▶ _GIVEN DATA_:
◆ ◆ ◆ ◆ ◆ ◆ ◆

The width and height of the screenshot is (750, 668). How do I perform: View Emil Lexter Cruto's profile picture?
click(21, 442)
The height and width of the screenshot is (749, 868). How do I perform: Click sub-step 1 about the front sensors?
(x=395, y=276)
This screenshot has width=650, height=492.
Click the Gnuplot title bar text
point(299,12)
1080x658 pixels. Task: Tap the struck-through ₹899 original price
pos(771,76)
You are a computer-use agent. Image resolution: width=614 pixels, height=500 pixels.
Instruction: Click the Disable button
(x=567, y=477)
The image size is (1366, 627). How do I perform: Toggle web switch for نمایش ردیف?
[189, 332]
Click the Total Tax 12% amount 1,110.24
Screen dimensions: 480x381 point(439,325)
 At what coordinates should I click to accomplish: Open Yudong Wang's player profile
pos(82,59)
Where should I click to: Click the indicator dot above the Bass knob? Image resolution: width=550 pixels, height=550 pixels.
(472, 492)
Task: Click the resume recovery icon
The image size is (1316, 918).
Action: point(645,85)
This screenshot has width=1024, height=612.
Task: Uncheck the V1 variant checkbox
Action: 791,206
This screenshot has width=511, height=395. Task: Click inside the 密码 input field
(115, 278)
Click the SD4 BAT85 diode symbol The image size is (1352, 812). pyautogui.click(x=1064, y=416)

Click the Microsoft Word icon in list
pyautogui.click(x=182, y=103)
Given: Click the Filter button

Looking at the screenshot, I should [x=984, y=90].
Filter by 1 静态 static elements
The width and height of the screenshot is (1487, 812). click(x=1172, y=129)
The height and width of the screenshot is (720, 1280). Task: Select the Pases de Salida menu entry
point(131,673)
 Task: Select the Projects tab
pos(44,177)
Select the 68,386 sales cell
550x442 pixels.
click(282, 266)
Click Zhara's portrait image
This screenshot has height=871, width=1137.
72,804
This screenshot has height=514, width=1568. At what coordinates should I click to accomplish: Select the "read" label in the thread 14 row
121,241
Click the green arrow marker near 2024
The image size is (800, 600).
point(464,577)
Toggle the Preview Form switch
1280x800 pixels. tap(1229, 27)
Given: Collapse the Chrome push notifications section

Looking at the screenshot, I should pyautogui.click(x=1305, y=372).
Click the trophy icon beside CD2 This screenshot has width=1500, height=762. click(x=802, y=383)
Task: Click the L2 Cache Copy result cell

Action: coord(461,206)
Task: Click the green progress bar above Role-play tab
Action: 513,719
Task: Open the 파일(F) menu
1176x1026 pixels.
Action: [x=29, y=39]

◆ ◆ ◆ ◆ ◆ ◆ ◆

▶ _GOAL OF THE EXERCISE_:
Output the listing verbatim through the "This screenshot has width=650, height=492." line.

▶ _EXERCISE RESPONSE_:
The width and height of the screenshot is (750, 668). How do I perform: View Emil Lexter Cruto's profile picture?
click(21, 442)
The height and width of the screenshot is (749, 868). How do I perform: Click sub-step 1 about the front sensors?
(x=395, y=276)
This screenshot has width=650, height=492.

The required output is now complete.